● **INPUT RECORDS**
::::::
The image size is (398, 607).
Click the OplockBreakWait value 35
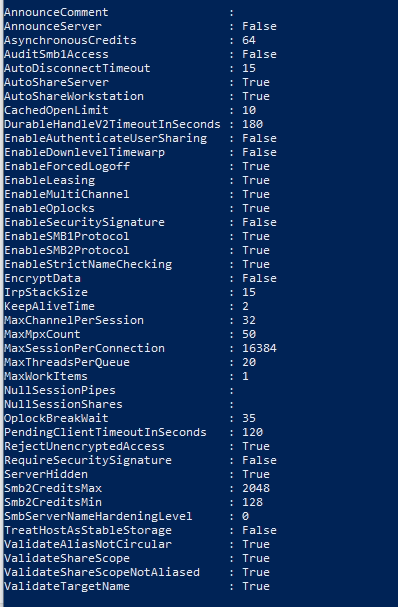(249, 418)
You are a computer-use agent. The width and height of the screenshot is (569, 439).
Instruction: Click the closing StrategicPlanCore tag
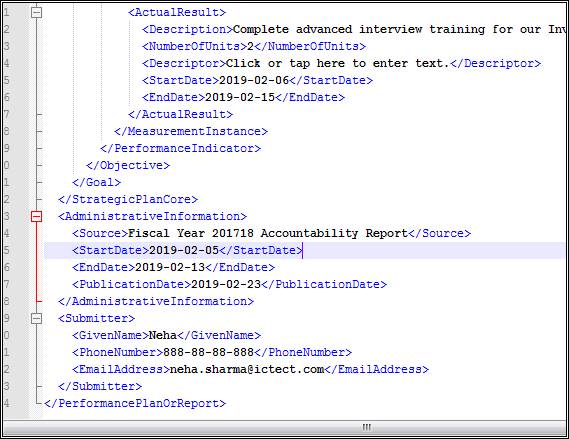(x=128, y=200)
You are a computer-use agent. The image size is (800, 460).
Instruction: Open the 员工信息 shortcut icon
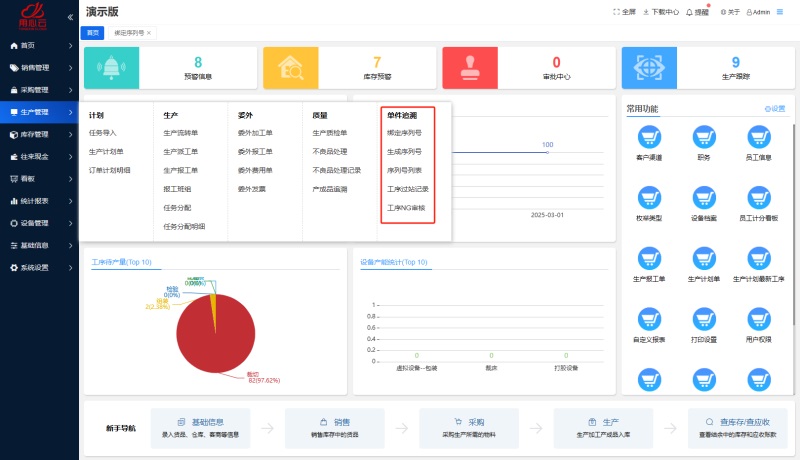tap(759, 137)
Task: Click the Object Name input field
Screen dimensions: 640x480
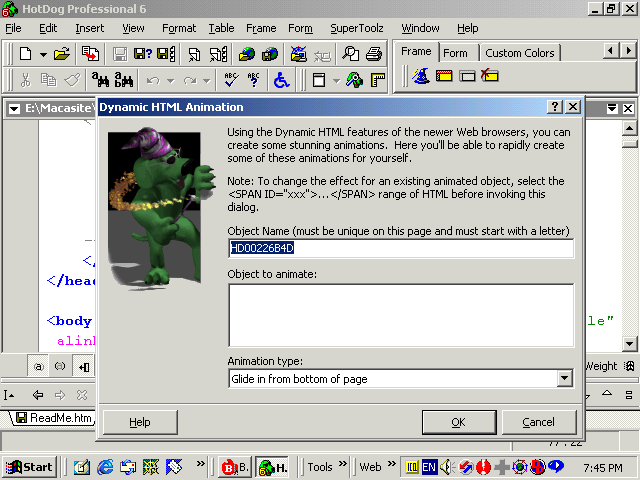Action: click(x=401, y=248)

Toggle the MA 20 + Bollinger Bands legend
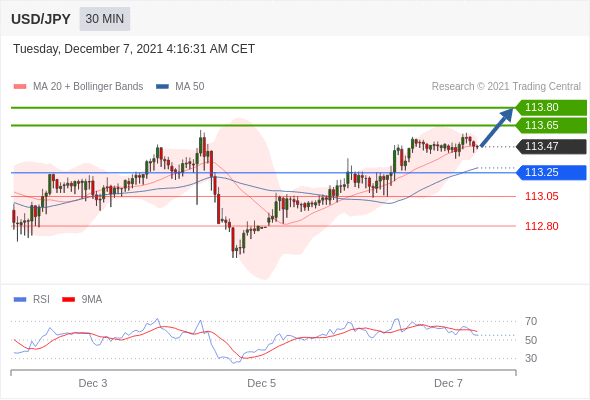point(78,87)
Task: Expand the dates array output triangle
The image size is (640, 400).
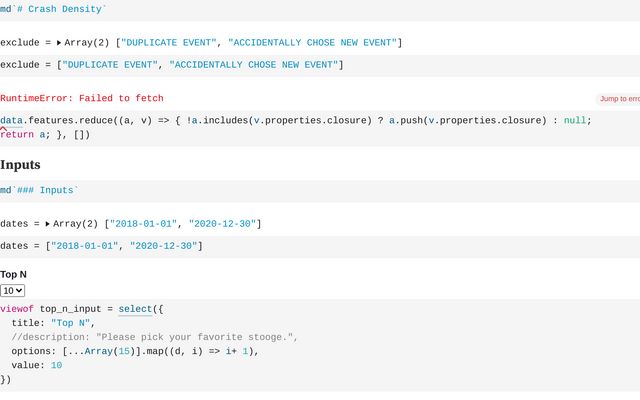Action: [51, 224]
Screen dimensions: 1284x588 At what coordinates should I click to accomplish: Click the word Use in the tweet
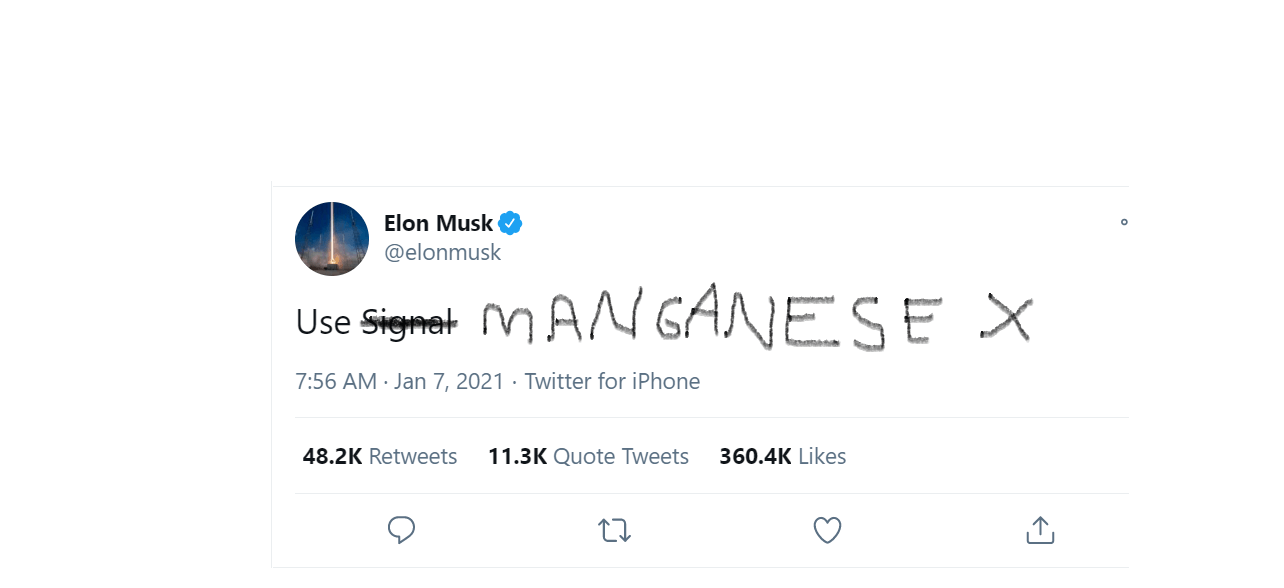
::::::
● **YOUR INSTRUCTIONS**
Output every line of the records above unchanged, and keep the pictures out.

● **EXERCISE OUTPUT**
The image size is (398, 607).
Click the OplockBreakWait value 35
(249, 418)
You are a computer-use agent. The width and height of the screenshot is (569, 439).
Instruction: Click the closing StrategicPlanCore tag
(x=128, y=200)
You are a computer-use agent. The image size is (800, 460).
Instruction: Open the 员工信息 shortcut icon
tap(759, 137)
Task: Click the Object Name input field
Screen dimensions: 640x480
Action: click(x=401, y=248)

Toggle the MA 20 + Bollinger Bands legend
point(78,87)
Task: Expand the dates array output triangle
The image size is (640, 400).
Action: [51, 224]
Screen dimensions: 1284x588 At what coordinates should I click to accomplish: Click the word Use in the tweet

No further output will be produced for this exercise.